Unfortunately, there are many well-known difficulties in implementing a fourth order scheme for the Maxwell equations with a physical boundary condition. These include instability near the boundary or the requirement of an implicit updating scheme. In a joint work with my collaborators from the Department of Electrical Engineering of University of Tennessee and Oak Ridge National Lab, we proposed and analyzed a fully explicit fourth order scheme over the Yee mesh grid. A careful treatment of the numerical values near the boundary leads to a ``symmetric image'' formula at the ``ghost'' grid points, which does not suffer from an instability. To advance the dynamic equations, the Jameson method, an alternate four-stage integrator is utilized. The main advantage of this alternate method over the classical formula is the memory requirement reduction in the numerical implementation, since only the numerical profile at the previous time stage is needed in the time integration. Such a time integration was proposed by A. Jameson in the numerical simulations of gas dynamics in the 1980s. However, this method was not much appreciated in the community of scientific computing, since it is only second order accurate for nonlinear equations.

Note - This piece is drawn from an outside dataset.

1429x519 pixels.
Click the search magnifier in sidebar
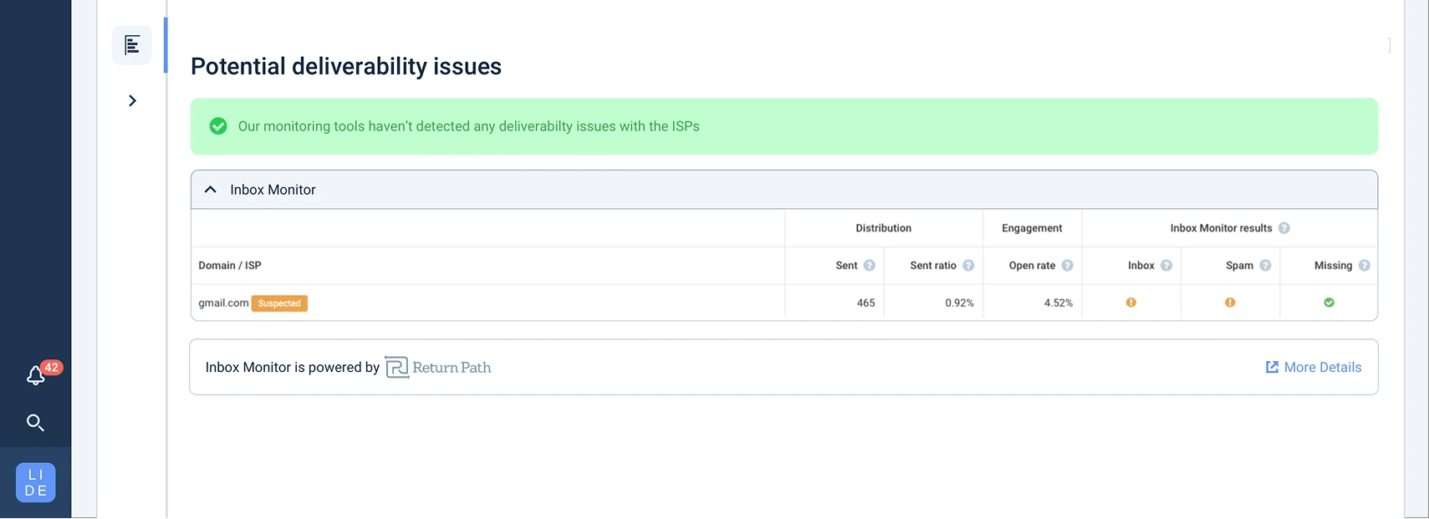pyautogui.click(x=35, y=423)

We applied the proposed scheme to compute the fields in lossless rectangular cavity. Different modes are included in the initial data with a decaying magnitude and an FFT (fast Fourier transformation) tool is utilized to analyze the frequency of the wave over time. The numerical results indicate that the proposed scheme performs much better than the classical second order methods in the accuracy of resonant frequency computations.

In addition, we have extended the scheme to a more general computational domain and physical setup. Right now, we are working on the simulation of a ridge-shape cavity. This project has potential applications in telecommunications and waveguide filters, and the numerical results are expected to be submitted to an engineering journal. Due to its geometric complexity, more complicated structures of the solution have been observed.

I would like to remark that such an extension of my research direction to computational electro-magnetics is largely based on my previous work on the computation of fluid dynamics. With some careful modifications, a similar methodology can be applied to treat the Maxwell equations, which yields very robust numerical results compared to conventional numerical methods and commonly-used commercial softwares.

As a particular example, a detailed numerical simulation of a twisted waveguide was performed. This project has potential applications in the design of a novel accelerator cavity. A twisted waveguide would be cheaper to manufacture at a massive scale than a conventional accelerator cavity. Such an engineering design was initiated by Y. Kang (in 2000) and a more detailed study was undertaken by J. Wilson. Meanwhile, a detailed numerical simulation has to be performed before the manufacturing process can proceed, to ensure its stability and related properties. However, a careful numerical experiment shows that the conventional commercial software fails in the numerical simulation of a waveguide with a high twist rate (which is needed for the practical application). Moreover, there is no known numerical algorithm which can work well for this problem.